Kolkata Rainbow Pride Walk 2014 promoted tolerance towards diversity as well as talked about the NALSA (National Legal Services Authority) judgement, which recognizes the legal and constitutional rights of transgender people, the rights of the eunuch community, and the right to gender self-determination.

=== 2015 ===
Kolkata's 14th annual queer pride walk was held on 13 December 2015. The theme of the walk was 'Walking with Love and Solidarity'. Initially, the 14th Kolkata Rainbow Pride Walk was to begin from College Square, converge at the Y Channel and end at Esplanade Metro Channel. However, the route was changed in lieu of President Pranab Mukherjee's visit to the city on the same date as the pride march. The route was changed after a meeting held between senior officers of Lalbazar – Kolkata Police Headquarters and the organisers of the pride walk. The walk then started from Shyambazar and ended at Moulali.

=== 2016 ===
Kolkata Rainbow Pride Walk 2016 was held on 11 December 2016. The march began from Esplanade Y Channel in central Kolkata to Park Circus Maidan. The theme of Kolkata Rainbow Pride Walk 2016 was 'Law and Rights'. The theme was depicted by the participants through their colorful and fascinating costumes. An interactive session was also organised on 2 December 2016, where a film was screened and thoughts and queer writings were shared amongst the participants.

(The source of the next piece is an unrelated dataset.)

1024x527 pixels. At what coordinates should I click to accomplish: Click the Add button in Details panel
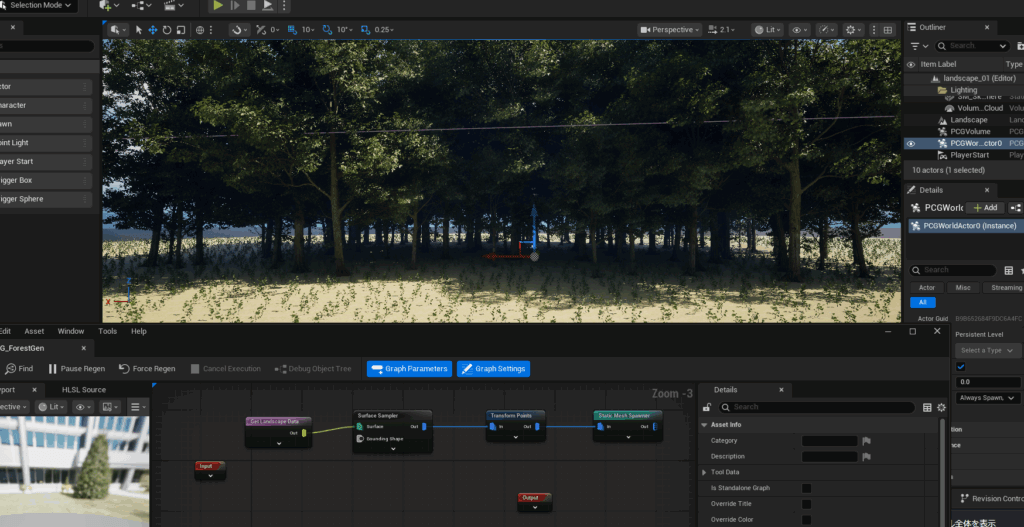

The participants and organizers of the Kolkata Rainbow Pride Walk 2016 demanded the revocation of Section 377 of the Indian Penal Code to exclude consensual same-sex activity from its purview. They said that the Transgender Persons (Protection of Rights) Bill, 2016, should be withdrawn and demanded the introduction of a new bill incorporating the community's input. The organizers also took up the cause to provide justice to Tara, a 28 year old transgender woman who worked with many NGO’s such as Sahodaran. She was found dead in Chennai in skeptical circumstances after being severely burnt. They also demanded a judicial probe into Tara's death.

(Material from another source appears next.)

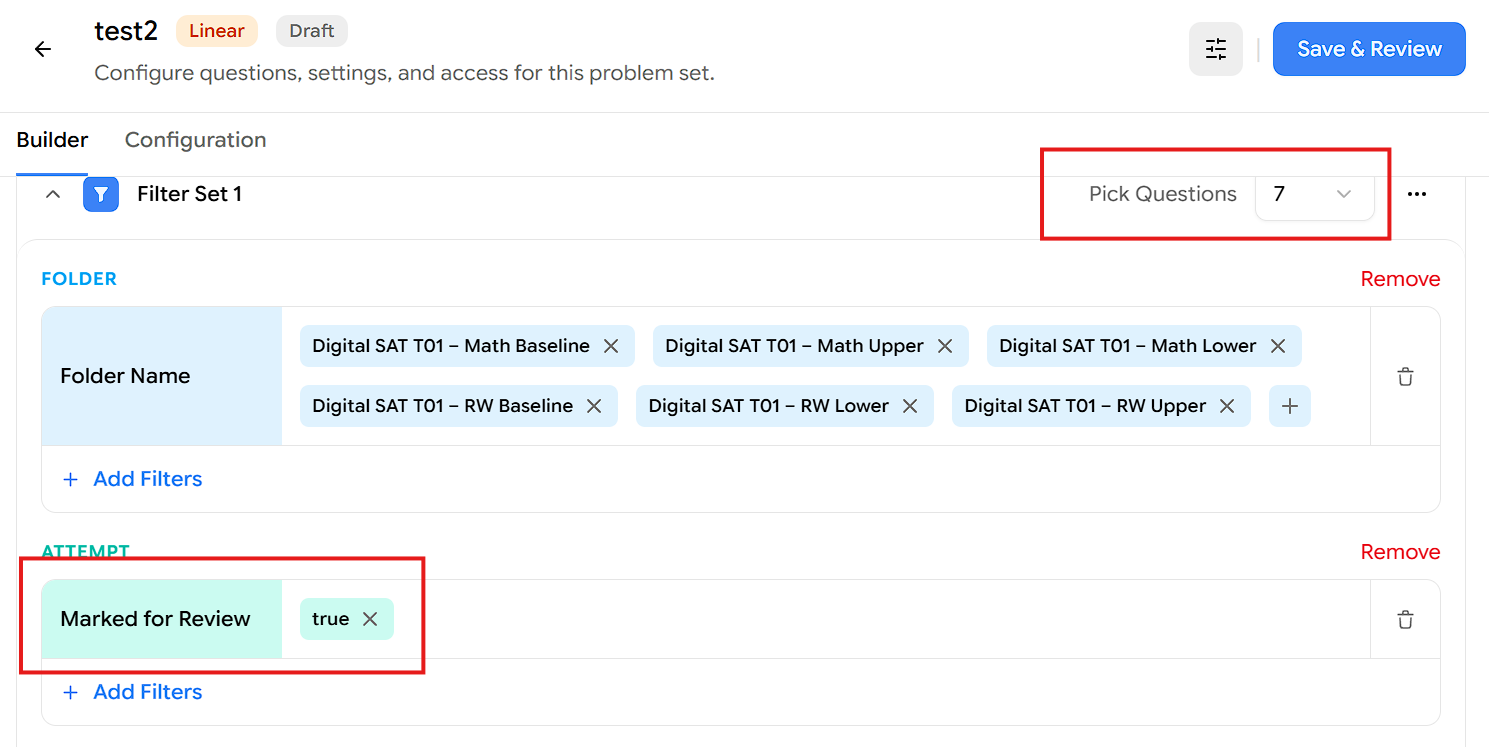Add Filters under the Attempt section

Ending the Pride walk all shouted: "It is my body and my wish... be gone demons."

=== 2017 ===
Kolkata Rainbow Pride Walk 2017 was held on 10 December 2017 Sunday. The march began from Deshapriya Park and ended at Park Circus Maidan. The march was held on the same day as Transgender Day of Rage and it was preceded by 'protest against the proposed Transgender Persons Bill 2016' which was being debated at the parliament at the time and was considered to be regressive and ineffective by majority of LGBT community. The bill does not provide for the enforcement of the right to ‘self-perceived’ gender identity for a person recognized as a ‘transgender’. The bill also lacks certainty about the recognition of the transgender persons in the application of certain criminal and personal laws that are currently in force. Handouts were also passed around that gave an emphasis on the dangerous nature of the bill. Souvik Som, a founder member of the Kolkata Pride Festival and also one of the organizers of the Kolkata Pride Walk since 2011 says “Furthermore, the Bill criminalizes begging without offering other livelihood options to transgender / Hijra people. Then they’ll have to starve and die!”

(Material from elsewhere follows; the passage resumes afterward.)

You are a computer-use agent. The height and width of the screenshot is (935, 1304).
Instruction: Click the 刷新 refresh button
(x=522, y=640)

The protest commenced at 1 PM and concluded at 2:15 PM, the Pride march began after that. Hundreds of people supporting the LGBTQ community marched down the streets carrying rainbow flags highlighting their demands by shouting slogans. The March’s primary objectives were the withdrawal of the bill, implementation of the NALSA judgement and challenging the controversial nature of the Section 377 of IPC.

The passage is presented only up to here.